══ Input
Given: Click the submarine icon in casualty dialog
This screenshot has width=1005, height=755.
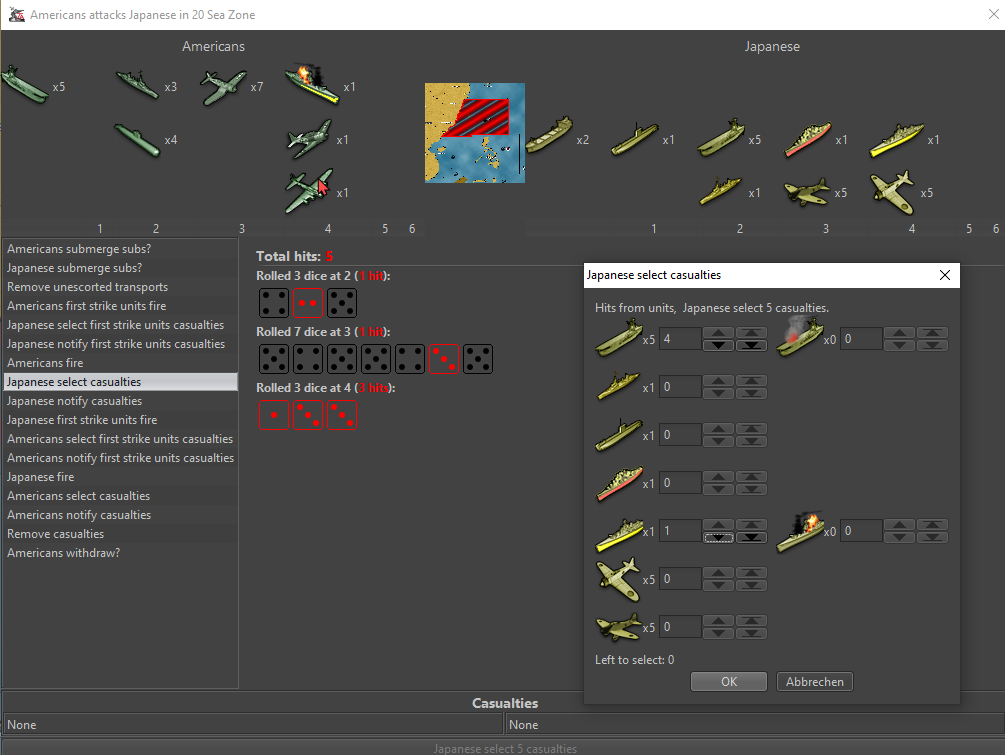Looking at the screenshot, I should (x=618, y=435).
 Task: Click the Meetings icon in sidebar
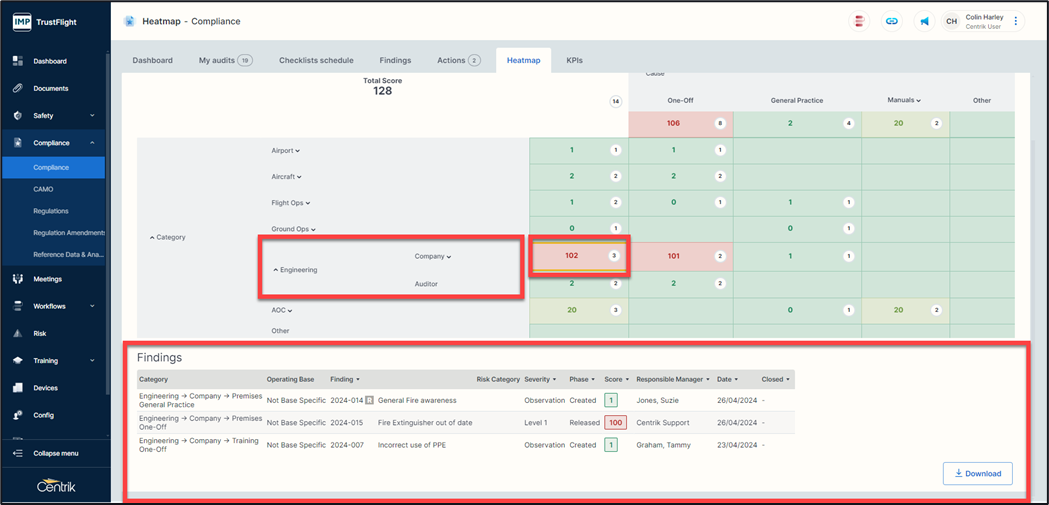pyautogui.click(x=18, y=279)
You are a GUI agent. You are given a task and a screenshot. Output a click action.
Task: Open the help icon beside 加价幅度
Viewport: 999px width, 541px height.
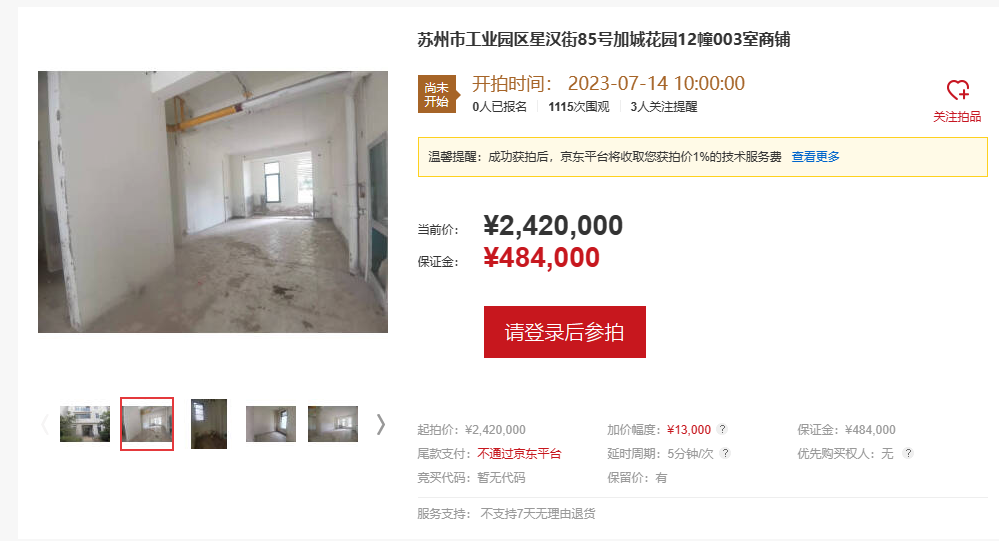point(722,429)
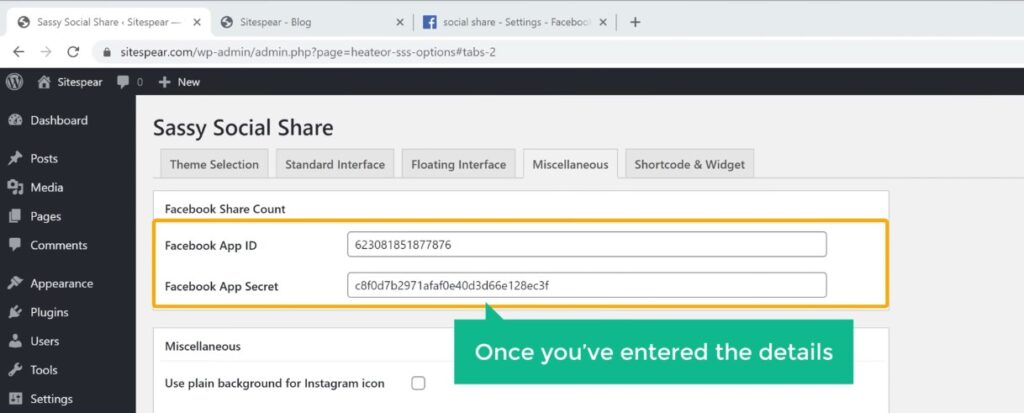This screenshot has width=1024, height=413.
Task: Open the comments bubble in admin bar
Action: point(129,82)
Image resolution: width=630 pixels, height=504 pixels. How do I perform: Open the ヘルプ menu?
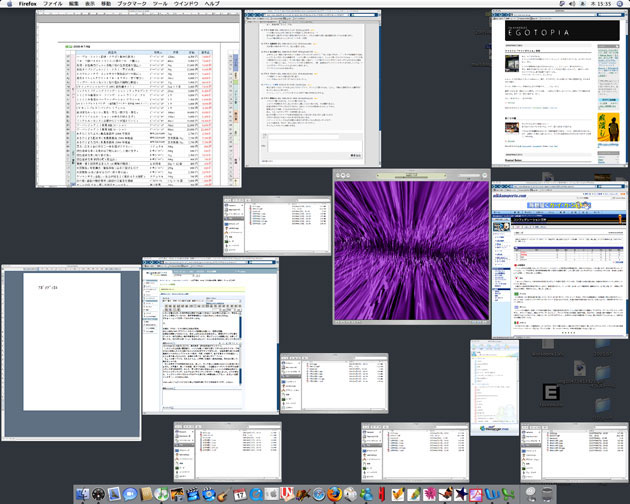click(x=212, y=5)
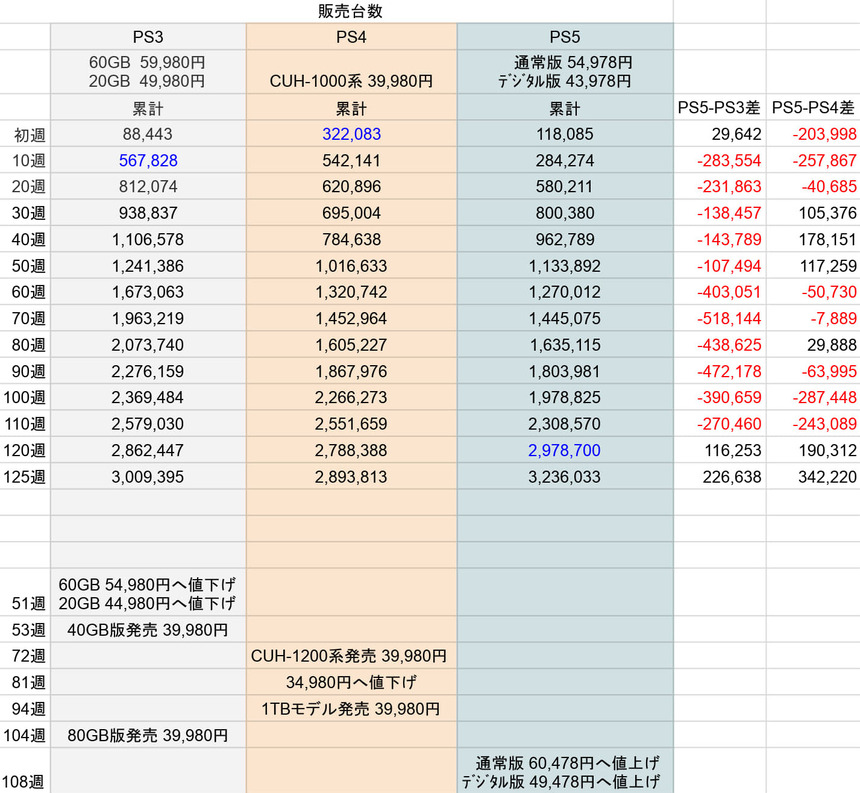Select the PS4 column header cell
The width and height of the screenshot is (860, 793).
click(351, 37)
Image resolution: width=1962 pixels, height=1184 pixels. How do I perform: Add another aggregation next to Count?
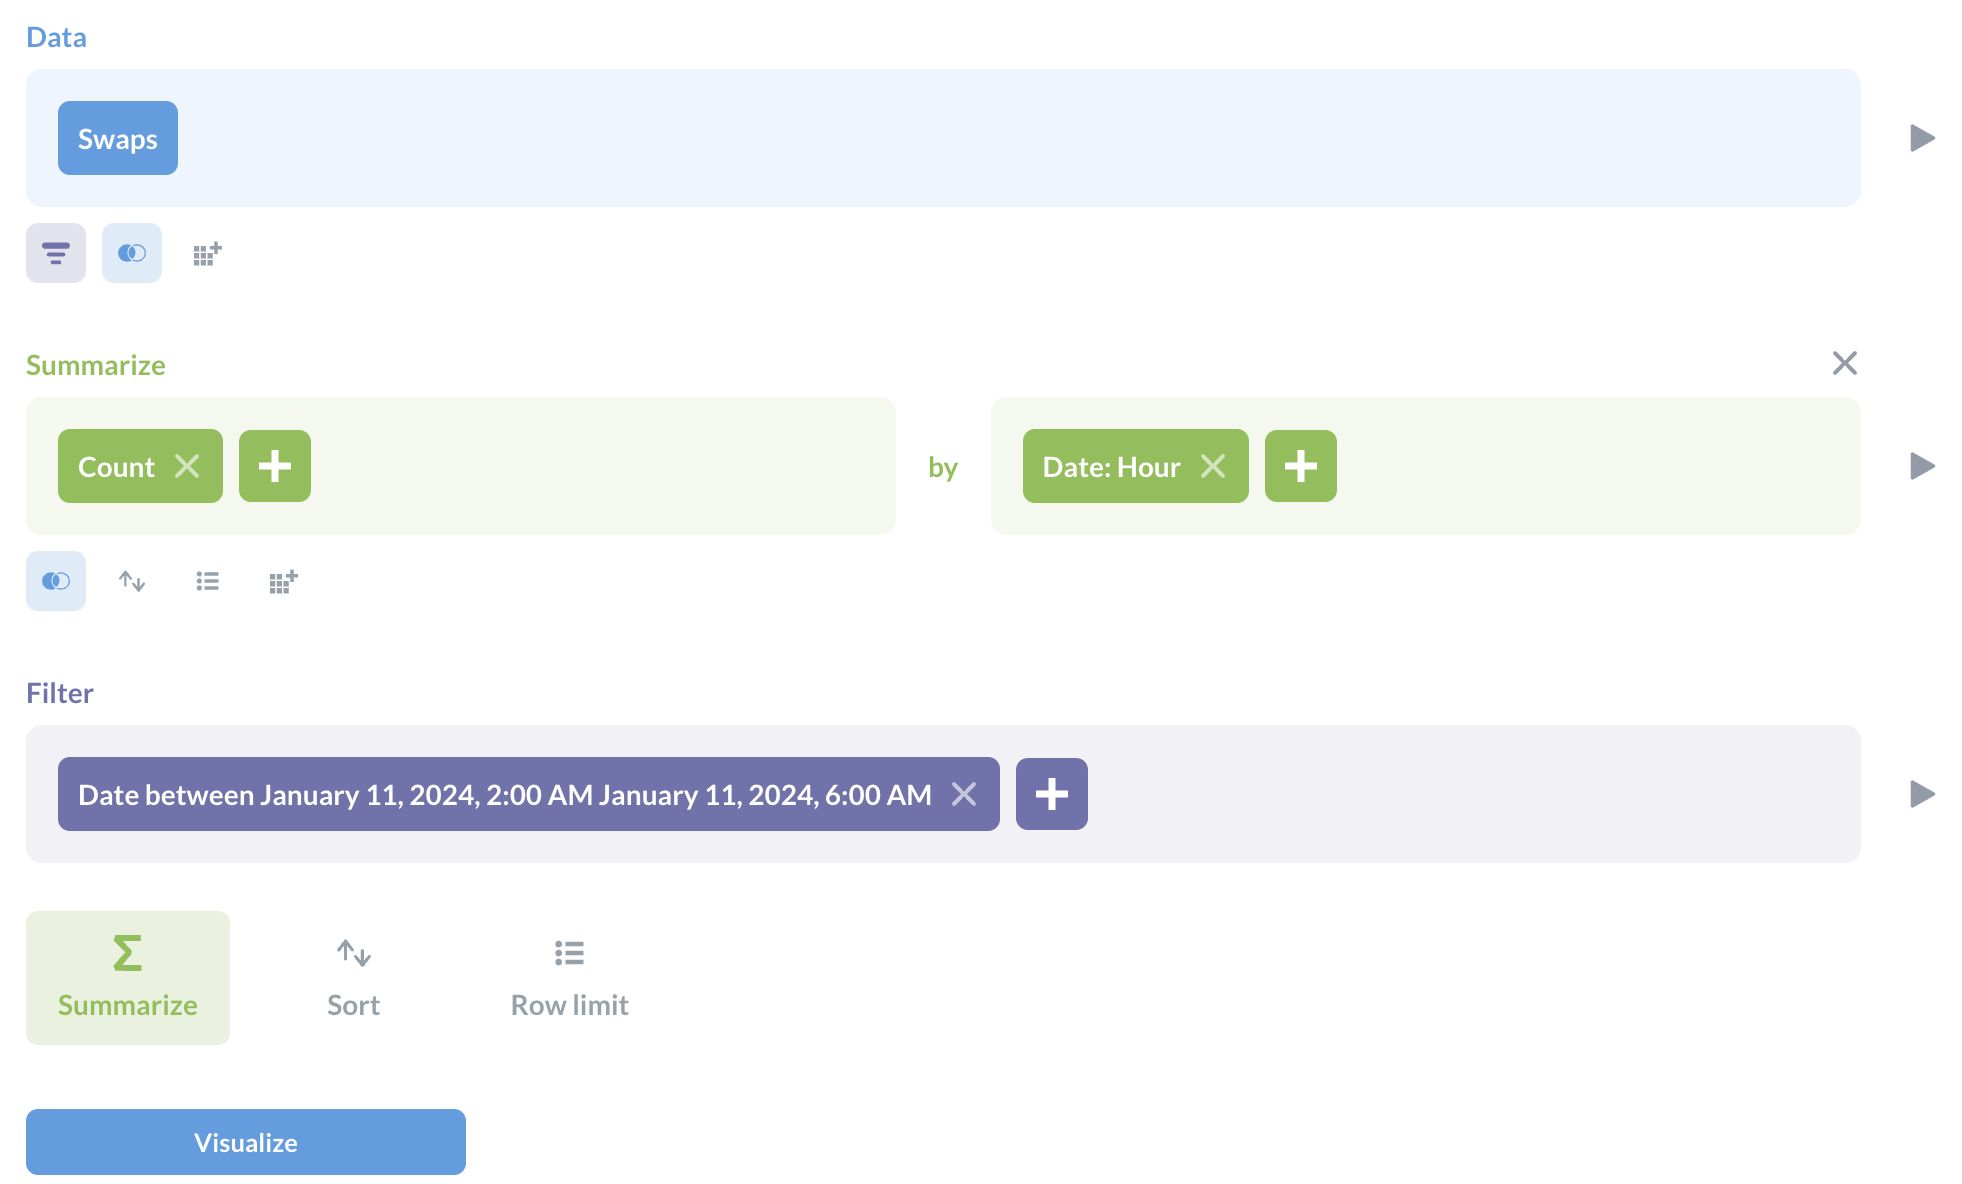(x=275, y=466)
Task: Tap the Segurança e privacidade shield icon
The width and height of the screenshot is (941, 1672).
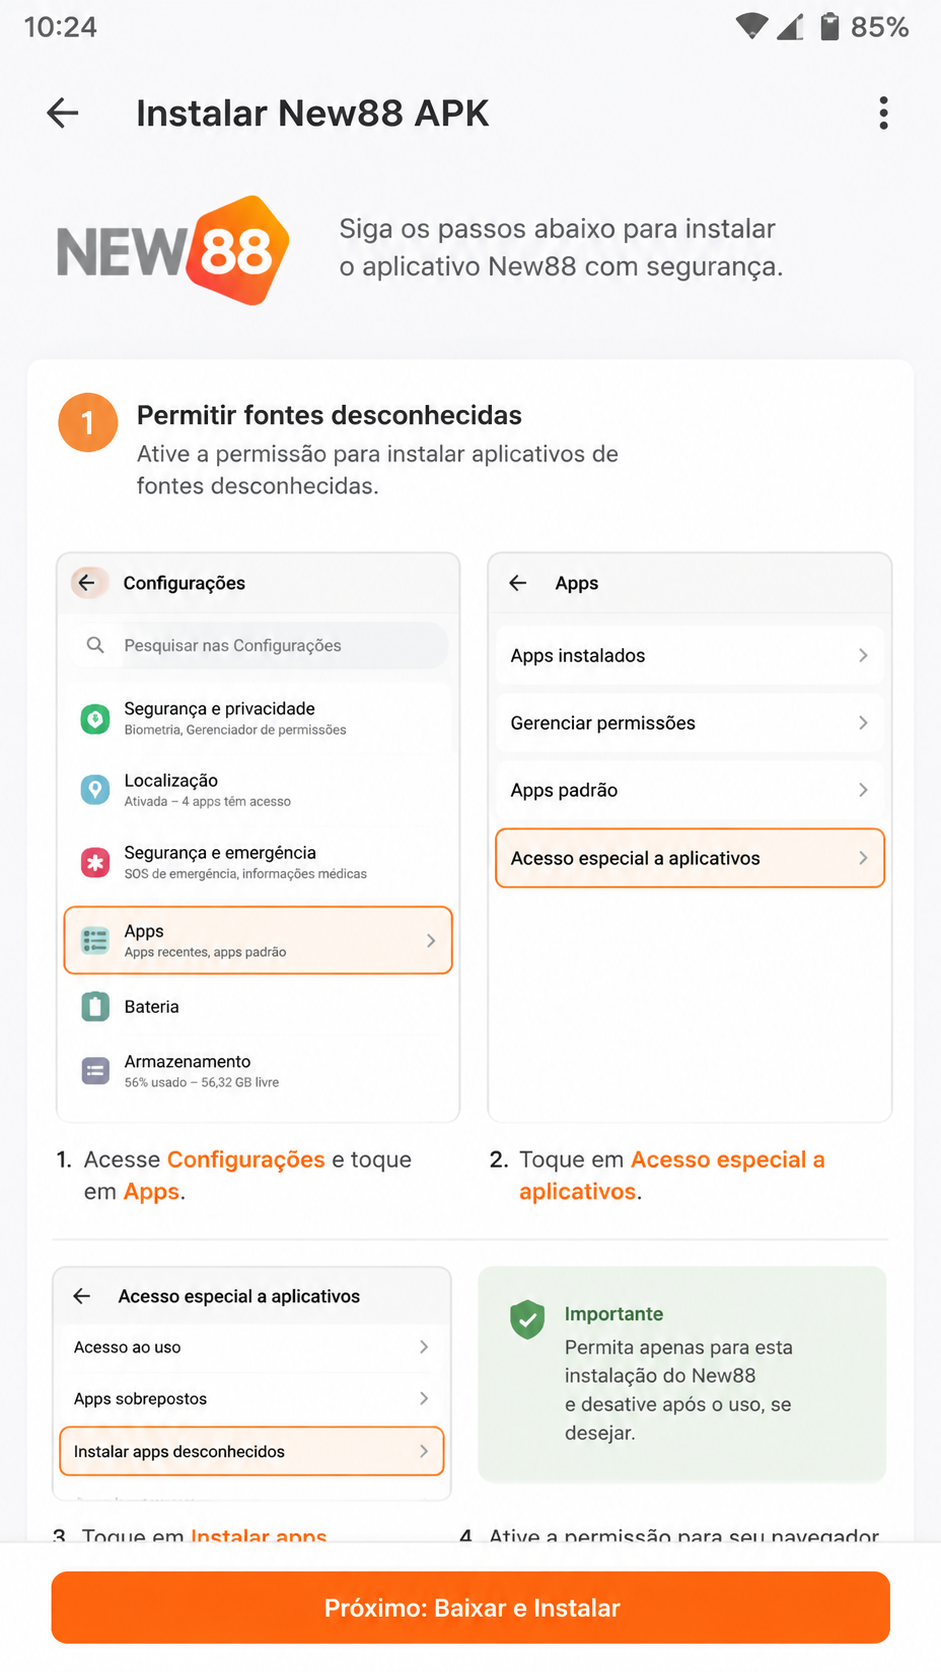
════
▶ **Action item**:
The line containing "You are a GUI" marks the start: set down exactly that line and every line after it through the last line of the data, without any pictures.

▶ **Answer to the problem**:
You are a GUI agent. You are given a task and a screenshot. Output a click action.
Task: Open the help icon beside 加价幅度
Viewport: 999px width, 541px height.
point(722,429)
This screenshot has width=1024, height=413.
Task: Open the comments bubble in admin bar
Action: point(129,82)
Image resolution: width=630 pixels, height=504 pixels. How do I perform: Open the ヘルプ menu?
click(x=212, y=5)
Select the PS4 column header cell
The width and height of the screenshot is (860, 793).
click(351, 37)
Image resolution: width=1962 pixels, height=1184 pixels. How do I perform: Add another aggregation next to Count?
(x=275, y=466)
Task: Tap the Segurança e privacidade shield icon
The width and height of the screenshot is (941, 1672).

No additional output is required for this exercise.